Tribunal do Huambo julga homem por violação sexual sete meninos

O Tribunal da província do Huambo iniciou, esta Segunda-feira, o julgamento do cidadão Ernesto Zacarias, de 48 anos de idade, acusado de ter violado, sexualmente, de forma regular, sete rapazes, concorrido com agressões físicas

Com ANGOP

Os factos constantes nos autos do processo de querela nº 5353/19, que corre os seus trâmites legais na 2ª secção da Sala dos Crimes Comuns do Tribunal Provincial, foram praticados pelo réu, entre 2017 a 2019, na zona da Munda Paiva,  15 quilómetros do centro da cidade do Huambo.

Detido a 29 de Outubro de 2019, depois de uma das vítimas, com idade entre sete a dez anos, à data dos factos, ter quebrado o silêncio e contado aos seus pais, o que estava a acontecer, uma vez que o menor ao ver os seus órgãos genitais apodrecidos, denunciou o acto.

A 1ª sessão de julgamento teve início com a leitura da acusação do Ministério Público, representado pelo procurador Arlécio Livulo, que em função dos factos acusou o réu na prática dos crimes de atentado ao pudor e ofensas corporais, previstos e puníveis pelo Código Penal, em vigor no país.

Por sua vez, o juiz presidente da causa, Jervize Augusto, pronunciou o réu nos mesmos crimes em que vem acusado pelo Ministério Público.

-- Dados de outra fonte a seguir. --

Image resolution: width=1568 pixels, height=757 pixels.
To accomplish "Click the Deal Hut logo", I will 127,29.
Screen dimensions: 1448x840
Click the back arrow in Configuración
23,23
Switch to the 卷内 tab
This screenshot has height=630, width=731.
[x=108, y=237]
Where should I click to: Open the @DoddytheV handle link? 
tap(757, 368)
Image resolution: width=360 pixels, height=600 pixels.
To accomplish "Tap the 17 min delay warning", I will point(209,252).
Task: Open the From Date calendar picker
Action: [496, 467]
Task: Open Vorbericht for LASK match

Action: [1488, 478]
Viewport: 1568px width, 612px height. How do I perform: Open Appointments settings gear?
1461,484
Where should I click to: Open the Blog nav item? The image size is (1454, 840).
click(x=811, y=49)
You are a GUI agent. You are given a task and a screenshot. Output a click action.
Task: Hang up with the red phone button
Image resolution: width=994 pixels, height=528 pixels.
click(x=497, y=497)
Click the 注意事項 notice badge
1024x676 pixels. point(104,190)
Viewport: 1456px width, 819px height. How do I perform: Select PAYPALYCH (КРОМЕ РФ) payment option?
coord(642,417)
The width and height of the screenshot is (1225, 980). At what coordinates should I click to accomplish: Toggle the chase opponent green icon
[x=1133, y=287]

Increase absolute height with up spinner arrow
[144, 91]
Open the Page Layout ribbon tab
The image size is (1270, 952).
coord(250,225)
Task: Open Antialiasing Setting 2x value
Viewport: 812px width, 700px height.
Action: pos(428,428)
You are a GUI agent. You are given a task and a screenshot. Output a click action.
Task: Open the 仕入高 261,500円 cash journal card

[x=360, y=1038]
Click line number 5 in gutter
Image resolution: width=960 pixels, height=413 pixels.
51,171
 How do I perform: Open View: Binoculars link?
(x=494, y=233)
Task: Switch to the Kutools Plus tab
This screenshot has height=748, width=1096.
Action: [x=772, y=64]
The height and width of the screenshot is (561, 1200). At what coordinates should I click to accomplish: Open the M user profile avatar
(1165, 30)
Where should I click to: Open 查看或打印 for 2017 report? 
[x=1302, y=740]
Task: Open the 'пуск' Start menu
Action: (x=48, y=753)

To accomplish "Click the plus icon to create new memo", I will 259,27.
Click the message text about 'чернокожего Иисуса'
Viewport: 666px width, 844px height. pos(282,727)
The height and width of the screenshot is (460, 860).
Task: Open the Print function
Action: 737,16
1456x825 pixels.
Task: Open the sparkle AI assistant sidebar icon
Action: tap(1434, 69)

Em seguida, sem qualquer contestação da parte da defesa do autor, representada por Lopes Avindo, na condição de defensor oficioso, seguiu-se o momento da produção da prova, com o interrogatório do réu que assumiu em Tribunal ter cometido os crimes em que vem acusado e pronunciado.

Na sequência, o Tribunal ouviu como declarantes e, de forma separada, seis das sete vítimas, que confirmaram as declarações prestadas aquando da instrução preparatória do processo, reafirmando, contudo, que foram violados pelo réu Ernesto Zacarias.

De acordo com os menores, para concretizar os seus intentos, o autor, que desempenhava, na localidade, os trabalho de circuncisão, aliciava as vítimas para aderirem a esta prática e, também, prometia oferecer alguns bens, como rádio, pombas e introduzi-los nas doutrinas relacionadas com palhaços (homem mascarado na cultura local).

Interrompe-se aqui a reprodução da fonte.